Montevideo is the only archdiocese in Uruguay and its archbishop is thus seen as leader of the Uruguayan Church. The archdiocese's mother church and thus seat of its archbishop is the Montevideo Metropolitan Cathedral.

The current archbishop of Montevideo is Daniel Sturla, SDB, who was installed on 9 March 2014. A year later he was created Cardinal by Pope Francis.

==Organization==
The Archdiocese is subdivided into ten pastoral zones.

==Bishops==
===List of Ordinaries of Montevideo===
- Pedro Alcántara Jiménez, OPraem (1830–1843)
- Jacinto Vera y Durán (1859–1881)
- Inocencio María Yéregui (1881–1890)
- Mariano Soler (1891–1908)
- Juan Francisco Aragone (1919–1940)
- Antonio María Barbieri, OFM Cap (1940–1976) (Cardinal in 1958)
- Carlos Parteli Keller (1976–1985)
- José Gottardi Cristelli, SDB (1985–1998)
- Nicolás Cotugno Fanizzi, SDB (1998–2014)
- Daniel Fernando Sturla Berhouet, SDB (2014 – ) (Cardinal in 2015)

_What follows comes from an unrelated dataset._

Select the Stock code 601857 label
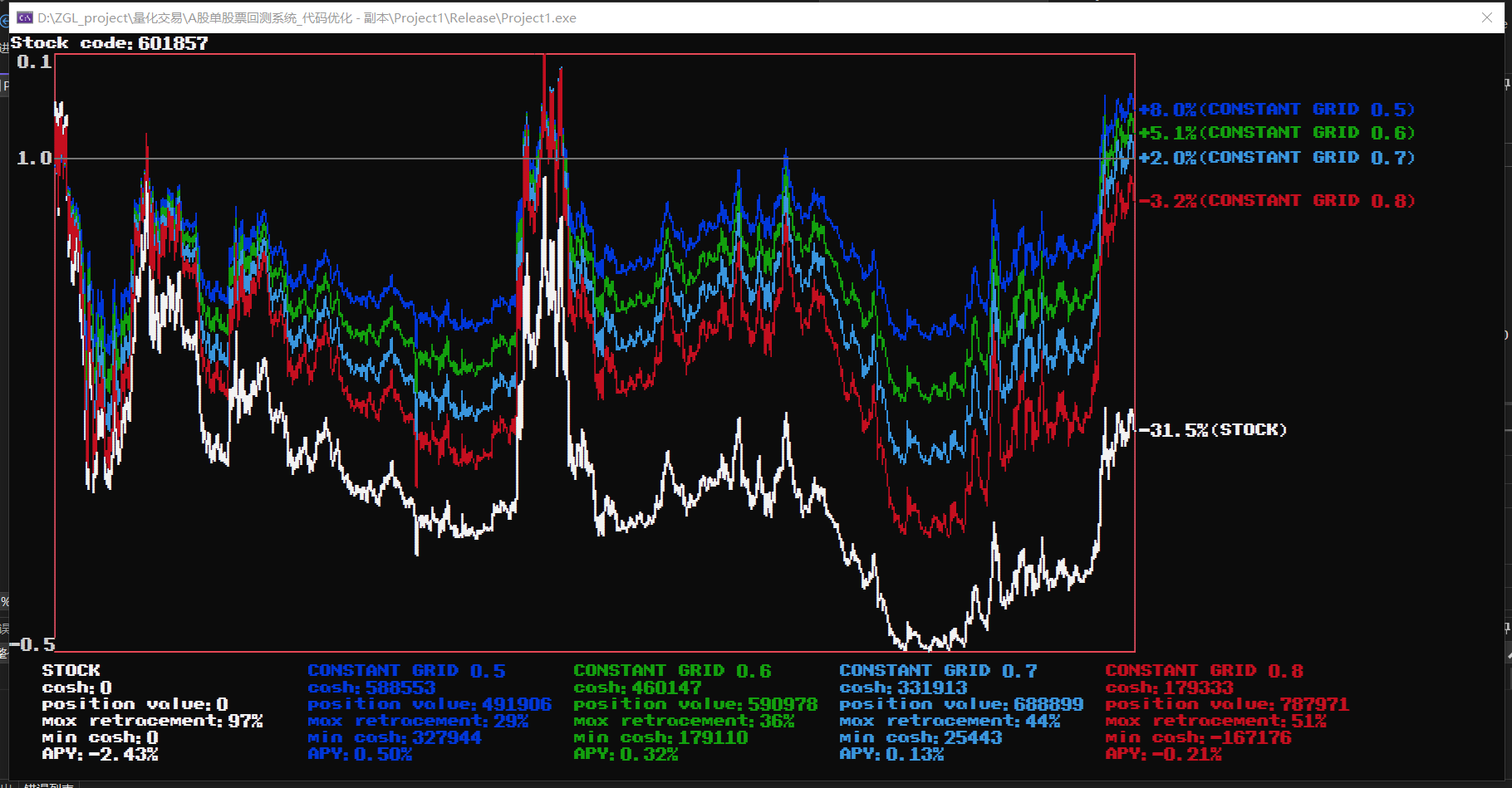The width and height of the screenshot is (1512, 788). pyautogui.click(x=109, y=43)
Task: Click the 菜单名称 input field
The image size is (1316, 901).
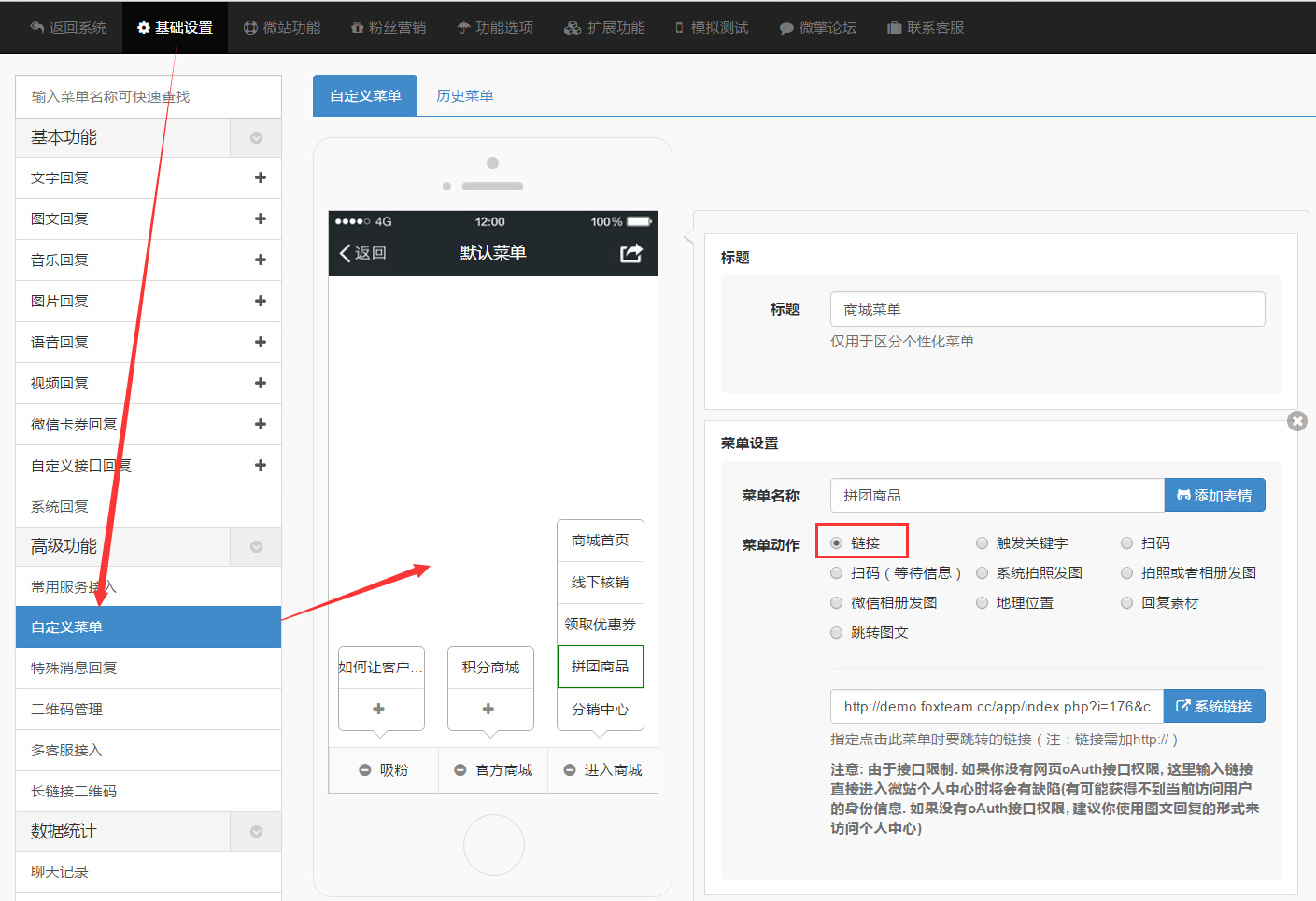Action: 996,496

===Coadjutor archbishops===
- Antonio María (Alfredo) Barbieri, O.F.M. Cap. (1936-1940); future Cardinal
- Carlos Parteli Keller (1966-1976)

===Auxiliary bishops===
- Innocenzo María Yéregui (1881), appointed Bishop here
- Ricardo Isaza y Goyechea (1891-1929)
- Pio Gaetano Secondo Stella (1893-1927)
- Antonio Corso (1958-1966), appointed Bishop of Maldonado-Punta del Este
- Miguel Balaguer (1962-1966), appointed Bishop of Tacuarembó
- Andrés María Rubio Garcia, S.D.B. (1968-1975) appointed Bishop of Mercedes
- José Gottardi Cristelli, S.D.B. (1975-1985), appointed Archbishop here
- Raúl Horacio Scarrone Carrero (1982-1987), appointed Bishop of Florid
- Orlando Romero Cabrera (1986-1994), appointed Bishop of Canelones
- Luis del Castillo Estrada, S.J. (1988-1999), appointed Bishop of Melo
- Martín Pablo Pérez Scremini (2004-2008), appointed Bishop of Florida
- Milton Luis Tróccoli Cebedio (2009-2018), appointed Bishop of Maldonado-Punta del Este
- Daniel Fernando Sturla Berhouet, S.D.B. (2011-2014), appointed Archbishop here; future Cardinal
- Luis Eduardo González Cedrés (2018-)
- Pablo Alfonso Jourdán Alvariza (2018-)

===Other priests of this diocese who became bishops===
- Enrico Lorenzo Cabrera Urdangarin, appointed Bishop of Mercedes in 1960
- Roberto Reinaldo Cáceres González, appointed Bishop of Melo in 1962
- Rodolfo Pedro Wirz Kraemer, appointed Bishop of Maldonado-Punta del Este in 1985
- Alberto Francisco María Sanguinetti Montero, appointed Bishop of Canelones in 2010
- Martin Lasarte Topolanski S.D.B., appointed Bishop of Lwena, in Angola in 2023.